Близкой к тому оптимальному сочетанию истории и мысли в адекватном интеллектуальном поле, которое я пытаюсь здесь нащупать, в моем понятии является статья Л. Г. Березовой «Пушкин». После замечательной работы П. В. Палиевского, где с должной радикальностью поставлен вопрос о том, как через Пушкина, в его лице русская литература выбирала свою новую мировую дорогу (см.: Палиевский П. В. Литература и теория. М., 1979. С. 41–61; эта статья не упомянута в библиографии Л. Г. Березовой), это, пожалуй, — одно из лучших новейших исследований неувядающего сюжета «Пушкин как мыслитель». Я не поклонник мифологизаторства в истории литературы, какое особенно ярко заявило о себе в работах авторов из круга Стефана Георге (Эрнст Бертрам, Фридрих Гундольф и др.) и впоследствии принесло достаточно токсичные плоды. Но у данного текста, как бы то ни было, наличествует достаточно сильный умственный посыл: «Высвеченные гением Пушкина “вечные” темы российской истории, созданные им образы исторических героев приобрели статус национальных мифов, что делает их незаменимыми в национальном сознании, ибо каждый народ обретает историческое сознание путем формирования собственных исторических мифов, адаптируя их в культуре и идеологии». Мифами стали не только герои Пушкина; согласно автору, мифом стал он сам со всем богатством и сложностью его личности: «Пушкинская “картина мира” имеет еще один исток — личность самого поэта. Его уникальность состояла в органичном “союзе звуков, чувств и дум”. Аристократизм и цельность мышления, свойственные Пушкину, опирались на достоинство творческой личности, индивидуальное мировоззрение которой принималось равновеликим национальному образу мира». В трактовке Березовой, Пушкин и есть русская идея во плоти и в духе: «Пушкин в то же время есть национальный миф, т. е. выражение глубинных представлений народа о самом себе».
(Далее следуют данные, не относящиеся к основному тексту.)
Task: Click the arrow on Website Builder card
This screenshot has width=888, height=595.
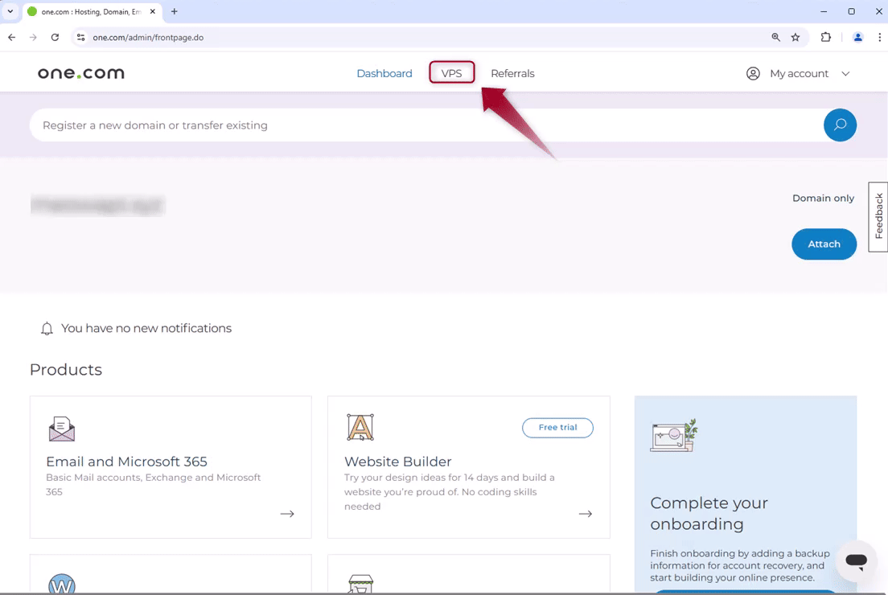Action: pyautogui.click(x=586, y=514)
В энциклопедии свыше 300 статей, и мой выбор каких-то из них в качестве идеальнотипических кому-то может показаться субъективным. Но иного выхода нет: в одном отклике невозможно отозваться на все интересное и ценное или, наоборот, неинтересное и неценное, что наличествует в данном издании. Но в чем я уверен твердо и несокрушимо, так это в том, что обсуждаемая книга найдет читателя, которого она заслуживает. А что еще требуется от книги?